The package includes measures to tackle the high numbers of minor RTA related soft tissue injury claims by either:
Measures (a), (b) and (d) will require primary legislation and the government intends to legislate as soon as parliamentary time allows.Measure (c) requires changes to the Civil Procedure Rules (CPR). There will also need to be amendments to relevant Pre-Action Protocols including the Pre-Action Protocol for Low Value Personal Injury Claims in Road Traffic Accidents.
It is argued that these changes could reduce the cost of insurance claims by around £1bn annually.
The Consultation will provoke strong views, and are likely to be fiercely resisted, particularly by those who represent claimants. If implemented, the reforms could also have significant impact on Claims Management Companies.
The outcome of the consultation is not yet clear, nor, importantly is it clear when time for the required legislation could be found. But it is an issue that is unlikely to go away, even if implementation is still some time off.
The Consultation can be found at https://consult.justice.gov.uk/digital-communications/reforming-soft-tissue-injury-claims/
Supporting heroes?
In my book, I consider the question whether there is a ‘compensation culture’. Over recent years, it has been frequently argued that we have become too keen to resort to litigation when things go wrong – on the basis that bad events are other people’s’ fault -, rather than accept that sometimes one is the victim of bad luck. I argue that this view should be challenged – on the basis that research evidence shows that huge numbers of people with potential legal claims in fact do nothing about them – either through ignorance, fear of costs, reluctance to go to lawyers etc.
At the same time, however, advertising campaigns encouraging people to claim when they have had accidents are perceived as encouraging the bringing of unmeritorious proceedings, which in turn can add to insurance costs.
The Government has recently come to the view that the present state of the law has led to people thinking that they should not intervene in emergencies, or run public events, or lead school trips in case they get sued for negligence if things go wrong.
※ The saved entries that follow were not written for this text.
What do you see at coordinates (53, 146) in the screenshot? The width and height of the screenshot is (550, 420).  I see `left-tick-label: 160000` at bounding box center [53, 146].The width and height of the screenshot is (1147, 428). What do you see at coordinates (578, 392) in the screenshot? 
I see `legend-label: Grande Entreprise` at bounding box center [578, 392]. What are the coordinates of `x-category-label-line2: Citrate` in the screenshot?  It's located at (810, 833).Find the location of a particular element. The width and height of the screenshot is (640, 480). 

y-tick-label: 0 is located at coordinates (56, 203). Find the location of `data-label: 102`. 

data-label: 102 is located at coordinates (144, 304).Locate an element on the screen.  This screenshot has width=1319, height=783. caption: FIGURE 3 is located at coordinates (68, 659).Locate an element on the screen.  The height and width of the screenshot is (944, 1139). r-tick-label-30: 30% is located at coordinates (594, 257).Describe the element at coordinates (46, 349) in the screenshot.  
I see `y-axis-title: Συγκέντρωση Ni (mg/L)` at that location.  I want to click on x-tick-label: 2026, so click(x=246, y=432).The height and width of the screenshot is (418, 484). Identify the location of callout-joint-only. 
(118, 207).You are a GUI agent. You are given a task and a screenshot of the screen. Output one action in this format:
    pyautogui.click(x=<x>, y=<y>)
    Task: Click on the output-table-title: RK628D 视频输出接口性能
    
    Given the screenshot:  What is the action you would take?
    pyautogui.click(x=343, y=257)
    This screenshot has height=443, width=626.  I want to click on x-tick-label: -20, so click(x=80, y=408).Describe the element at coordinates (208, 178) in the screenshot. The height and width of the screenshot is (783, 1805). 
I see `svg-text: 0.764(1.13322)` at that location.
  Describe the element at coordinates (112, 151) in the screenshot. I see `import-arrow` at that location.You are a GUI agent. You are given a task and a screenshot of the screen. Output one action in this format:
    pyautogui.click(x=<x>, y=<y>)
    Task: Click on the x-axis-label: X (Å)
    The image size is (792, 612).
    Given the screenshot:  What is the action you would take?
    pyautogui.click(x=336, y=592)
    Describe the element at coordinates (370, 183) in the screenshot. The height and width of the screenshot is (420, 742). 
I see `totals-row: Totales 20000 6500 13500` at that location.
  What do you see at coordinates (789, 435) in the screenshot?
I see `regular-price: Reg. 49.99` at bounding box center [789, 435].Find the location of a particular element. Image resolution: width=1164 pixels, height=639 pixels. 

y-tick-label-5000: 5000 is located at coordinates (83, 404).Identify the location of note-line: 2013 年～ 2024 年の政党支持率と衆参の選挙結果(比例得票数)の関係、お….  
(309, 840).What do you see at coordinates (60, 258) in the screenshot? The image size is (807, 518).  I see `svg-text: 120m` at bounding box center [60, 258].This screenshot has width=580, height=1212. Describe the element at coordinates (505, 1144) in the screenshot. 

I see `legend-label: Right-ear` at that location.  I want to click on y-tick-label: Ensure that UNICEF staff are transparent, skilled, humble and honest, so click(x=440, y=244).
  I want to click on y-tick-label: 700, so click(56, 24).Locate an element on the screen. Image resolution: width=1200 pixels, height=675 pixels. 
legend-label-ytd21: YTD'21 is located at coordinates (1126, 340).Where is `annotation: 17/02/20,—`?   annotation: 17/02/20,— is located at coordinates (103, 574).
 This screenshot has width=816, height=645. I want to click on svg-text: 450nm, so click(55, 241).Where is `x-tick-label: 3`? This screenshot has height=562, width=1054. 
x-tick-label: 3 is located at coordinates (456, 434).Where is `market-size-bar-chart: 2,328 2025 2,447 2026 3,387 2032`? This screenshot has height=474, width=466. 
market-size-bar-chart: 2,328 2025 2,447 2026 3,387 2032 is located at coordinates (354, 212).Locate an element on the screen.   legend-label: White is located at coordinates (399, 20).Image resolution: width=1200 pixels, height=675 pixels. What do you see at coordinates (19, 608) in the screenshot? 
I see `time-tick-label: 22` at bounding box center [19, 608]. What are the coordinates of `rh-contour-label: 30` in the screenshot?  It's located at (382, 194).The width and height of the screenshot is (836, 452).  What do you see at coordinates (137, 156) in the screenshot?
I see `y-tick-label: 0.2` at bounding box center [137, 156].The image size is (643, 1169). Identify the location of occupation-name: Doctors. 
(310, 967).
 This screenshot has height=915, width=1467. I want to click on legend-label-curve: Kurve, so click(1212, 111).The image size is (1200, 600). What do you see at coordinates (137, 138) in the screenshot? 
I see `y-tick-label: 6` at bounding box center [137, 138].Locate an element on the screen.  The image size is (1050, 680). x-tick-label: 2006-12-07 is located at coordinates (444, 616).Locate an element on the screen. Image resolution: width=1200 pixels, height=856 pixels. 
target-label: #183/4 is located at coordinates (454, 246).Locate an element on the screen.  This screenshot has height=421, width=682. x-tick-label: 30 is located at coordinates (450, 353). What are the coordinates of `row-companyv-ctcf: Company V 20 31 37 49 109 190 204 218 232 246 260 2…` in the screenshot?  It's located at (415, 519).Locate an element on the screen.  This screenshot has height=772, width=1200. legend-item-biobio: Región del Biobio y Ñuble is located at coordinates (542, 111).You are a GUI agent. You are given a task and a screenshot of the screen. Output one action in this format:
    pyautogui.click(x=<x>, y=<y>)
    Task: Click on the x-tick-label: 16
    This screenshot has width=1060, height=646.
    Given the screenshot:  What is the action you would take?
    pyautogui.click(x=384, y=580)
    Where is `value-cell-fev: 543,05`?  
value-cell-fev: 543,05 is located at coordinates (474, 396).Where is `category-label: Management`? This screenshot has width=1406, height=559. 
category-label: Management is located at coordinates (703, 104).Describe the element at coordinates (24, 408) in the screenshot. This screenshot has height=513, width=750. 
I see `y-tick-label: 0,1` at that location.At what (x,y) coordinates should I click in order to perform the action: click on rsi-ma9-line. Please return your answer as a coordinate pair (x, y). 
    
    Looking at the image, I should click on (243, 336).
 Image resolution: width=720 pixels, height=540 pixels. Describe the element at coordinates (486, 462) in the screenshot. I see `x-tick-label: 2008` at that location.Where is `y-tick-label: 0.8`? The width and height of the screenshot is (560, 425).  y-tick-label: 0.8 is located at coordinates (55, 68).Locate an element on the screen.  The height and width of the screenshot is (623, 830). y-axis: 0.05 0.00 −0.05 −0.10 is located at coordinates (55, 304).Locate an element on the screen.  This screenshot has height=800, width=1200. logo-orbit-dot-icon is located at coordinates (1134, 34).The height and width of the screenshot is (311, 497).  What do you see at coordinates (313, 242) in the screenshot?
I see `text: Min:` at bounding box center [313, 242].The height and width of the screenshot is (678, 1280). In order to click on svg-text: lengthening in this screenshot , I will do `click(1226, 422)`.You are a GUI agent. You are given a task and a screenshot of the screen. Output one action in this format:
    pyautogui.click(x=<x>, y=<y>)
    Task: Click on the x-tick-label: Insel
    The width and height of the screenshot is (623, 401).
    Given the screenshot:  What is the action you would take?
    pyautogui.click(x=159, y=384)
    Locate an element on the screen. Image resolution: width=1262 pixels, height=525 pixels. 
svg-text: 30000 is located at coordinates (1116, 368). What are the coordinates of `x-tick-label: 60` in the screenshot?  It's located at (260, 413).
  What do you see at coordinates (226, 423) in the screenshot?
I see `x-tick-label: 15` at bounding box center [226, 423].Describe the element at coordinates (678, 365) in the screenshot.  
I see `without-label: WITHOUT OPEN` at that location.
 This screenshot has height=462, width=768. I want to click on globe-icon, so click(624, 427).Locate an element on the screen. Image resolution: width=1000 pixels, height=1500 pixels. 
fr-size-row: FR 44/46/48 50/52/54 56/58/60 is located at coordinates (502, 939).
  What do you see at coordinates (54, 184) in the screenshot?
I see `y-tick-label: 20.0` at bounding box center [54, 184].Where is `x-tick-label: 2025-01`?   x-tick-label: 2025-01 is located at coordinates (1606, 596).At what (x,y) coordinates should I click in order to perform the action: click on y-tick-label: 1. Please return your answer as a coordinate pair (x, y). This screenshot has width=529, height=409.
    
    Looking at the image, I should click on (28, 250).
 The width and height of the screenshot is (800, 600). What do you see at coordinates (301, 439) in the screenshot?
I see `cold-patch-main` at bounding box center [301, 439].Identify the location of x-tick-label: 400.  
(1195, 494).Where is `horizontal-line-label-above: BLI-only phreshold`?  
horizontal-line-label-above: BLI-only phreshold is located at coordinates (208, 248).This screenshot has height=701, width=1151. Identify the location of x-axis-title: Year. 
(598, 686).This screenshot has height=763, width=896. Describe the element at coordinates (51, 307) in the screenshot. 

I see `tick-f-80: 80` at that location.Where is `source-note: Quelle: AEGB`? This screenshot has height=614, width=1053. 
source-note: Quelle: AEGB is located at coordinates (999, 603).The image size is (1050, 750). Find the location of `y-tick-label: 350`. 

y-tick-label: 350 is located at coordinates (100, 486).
And insurance companies have been seen to be charging high premiums which have led to events not taking place.
The Government’s response is the publication of the rather imposingly named Social Action, Responsibility and Heroism Bill 2014-15. It is actually a very short Bill, but one which, if enacted, will require judges to make some rather teasing judgements. Indeed, the outcome of the Bill may be to encourage, rather than deter, the bringing of actions.
The Bill provides that when dealing with negligence claims or claims for breach of statutory duty the courts should to consider:
- whether the alleged negligence or breach of statutory duty occurred when the person was acting for the benefit of society or any of its members (clause 2) ;
- whether the person , in carrying out the activity giving rise to the claim , demonstrated a generally responsible approach towards protecting the safety or other interests of others (clause 3) ;
- whether the alleged negligence or breach of statutory duty occurred when the person was acting heroically by intervening in an emergency to assist an individual in danger and without regard to his or her own safety or other interests (clause 4).